最後に stat API から取得した CID の値を文字列としてフロントに返しています。

完成したので動かしてみる

フロントとバックエンドのアプリケーションを立ち上げます。
nestjs も angular も同じコマンドです。

yarn start

nestjs の起動ログから bootstrap で ipfs ノードが立ち上がっているのがわかります。

4-1

適当な画像をアップロードしてみましょう。注意点ですが、IPFS へのアップロードは WEB 上へのアップロードと同義なので権利やプライバシー的に問題があるファイルをアップロードしてはいけません。
また事後的にも自分のノードからは削除できますが、他の人が保存してしまったらファイルを削除することは難しくなります。
今回はいらすとやさんの画像をお借りしました。

5-1

ローカルに立ち上げた Ipfs-pinning-web から画像をアップロードします。
即座にアップロードが完了して、CID の文字列がレスポンスとして返ってきます。

6

ipfs-pinning-front のログを見る限り ipfs へのアップロードと pin にも成功しているようです。

7

それでは、ipfs.io のゲートウェイからファイルが取得できるか確認してみましょう。
やり方は簡単で、先程フロントエンドに返ってきた hash 値を以下の URL に入れてブラウザでアクセスするだけです。

https://ipfs.io/ipfs/{hash}

8

表示できました。
ipfs.io のゲートウェイが IPFS のネットワークから私が今立ち上げたノードを見つけ、ファイルを要求し、ノードがそれをゲートウェイに送信し、ゲートウェイはそれをブラウザーに送信しています。

ちなみに ipfs.io のゲートウェイはボランティアで運営されているので永遠に使用できるかはわかりません。
もし接続できなかったり調子が悪ければ、自分でローカルにゲートウェイを立ち上げてファイルを取得することもできます。

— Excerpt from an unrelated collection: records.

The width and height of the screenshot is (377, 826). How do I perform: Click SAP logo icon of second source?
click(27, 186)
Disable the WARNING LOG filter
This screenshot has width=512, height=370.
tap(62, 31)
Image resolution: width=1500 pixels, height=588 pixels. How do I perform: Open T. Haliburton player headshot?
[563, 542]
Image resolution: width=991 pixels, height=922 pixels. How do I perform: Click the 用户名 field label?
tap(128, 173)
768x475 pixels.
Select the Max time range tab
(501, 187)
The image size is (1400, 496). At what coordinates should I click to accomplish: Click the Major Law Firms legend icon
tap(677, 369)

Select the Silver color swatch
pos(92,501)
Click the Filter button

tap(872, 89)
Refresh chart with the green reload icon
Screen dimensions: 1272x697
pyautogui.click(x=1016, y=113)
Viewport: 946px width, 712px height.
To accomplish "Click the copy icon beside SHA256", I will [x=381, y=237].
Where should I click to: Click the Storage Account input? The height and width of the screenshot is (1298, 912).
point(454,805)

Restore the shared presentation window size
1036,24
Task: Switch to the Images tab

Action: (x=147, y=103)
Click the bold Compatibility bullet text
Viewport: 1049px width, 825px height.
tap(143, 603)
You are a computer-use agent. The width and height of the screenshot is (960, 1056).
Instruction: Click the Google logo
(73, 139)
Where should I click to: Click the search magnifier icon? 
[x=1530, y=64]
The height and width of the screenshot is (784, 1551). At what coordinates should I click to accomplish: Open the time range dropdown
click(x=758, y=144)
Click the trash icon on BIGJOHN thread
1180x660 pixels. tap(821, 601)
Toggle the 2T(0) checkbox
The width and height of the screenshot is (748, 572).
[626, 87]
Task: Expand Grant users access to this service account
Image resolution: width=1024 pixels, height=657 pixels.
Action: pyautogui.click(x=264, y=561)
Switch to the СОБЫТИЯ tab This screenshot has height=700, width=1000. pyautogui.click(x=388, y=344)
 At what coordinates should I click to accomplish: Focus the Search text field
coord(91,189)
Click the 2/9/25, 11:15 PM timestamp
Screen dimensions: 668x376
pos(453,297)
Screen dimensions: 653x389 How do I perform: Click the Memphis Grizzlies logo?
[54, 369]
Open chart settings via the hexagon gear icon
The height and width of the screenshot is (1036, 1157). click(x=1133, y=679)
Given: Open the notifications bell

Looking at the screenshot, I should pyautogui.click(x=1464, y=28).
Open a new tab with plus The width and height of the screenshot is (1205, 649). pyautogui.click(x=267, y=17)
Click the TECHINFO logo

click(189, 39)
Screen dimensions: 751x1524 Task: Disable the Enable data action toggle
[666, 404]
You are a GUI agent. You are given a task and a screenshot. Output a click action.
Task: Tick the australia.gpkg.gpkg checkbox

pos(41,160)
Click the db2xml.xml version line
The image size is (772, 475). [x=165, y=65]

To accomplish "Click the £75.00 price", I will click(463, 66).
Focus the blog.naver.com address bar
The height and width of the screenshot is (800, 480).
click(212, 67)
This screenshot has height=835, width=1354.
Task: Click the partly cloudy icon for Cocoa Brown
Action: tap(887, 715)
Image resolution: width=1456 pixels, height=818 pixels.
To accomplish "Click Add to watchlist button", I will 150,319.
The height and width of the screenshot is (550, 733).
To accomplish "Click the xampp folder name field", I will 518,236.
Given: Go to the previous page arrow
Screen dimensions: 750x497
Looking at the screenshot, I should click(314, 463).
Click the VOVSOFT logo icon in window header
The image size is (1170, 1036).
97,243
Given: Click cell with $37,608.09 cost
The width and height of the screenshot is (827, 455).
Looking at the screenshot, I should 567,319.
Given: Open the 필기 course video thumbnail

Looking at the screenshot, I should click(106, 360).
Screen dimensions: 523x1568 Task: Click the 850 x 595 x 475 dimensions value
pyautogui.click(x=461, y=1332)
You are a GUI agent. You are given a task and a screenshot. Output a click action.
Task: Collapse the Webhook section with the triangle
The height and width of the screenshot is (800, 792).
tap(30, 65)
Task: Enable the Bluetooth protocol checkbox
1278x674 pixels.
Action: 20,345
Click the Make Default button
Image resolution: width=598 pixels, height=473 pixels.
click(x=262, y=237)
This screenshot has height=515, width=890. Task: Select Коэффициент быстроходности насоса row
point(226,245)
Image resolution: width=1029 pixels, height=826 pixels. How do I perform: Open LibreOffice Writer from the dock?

こちらのドキュメントにクイックスタートがあるので、ぜひ試してみてください。
docs.ipfs.io/install/command-line-quick-start

参考:
Files API
Pin API

結び

今回はプロトタイプ的な実装でしたが、本格的な IPFS pin service としてはユーザの認証だったり入金機能などが必要そうです。
MFS の API は IPFS の仕組みを隠蔽してくれていて unixlike な操作性で使いやすかったです。今回はファイルの追加だけでしたが複雑な操作も簡単に実装できそうでした。

今回は詳しく触れませんでしたが、他にも Web console という GUI ツールが開発されていたり、IPFS Companion というブラウザ拡張でローカルノードを操作できる開発ツールができていたり、気軽に IPFS に触れるツールも増えているようです。
開発はちょっと、という方もそこら辺を触ってみると楽しいと思います。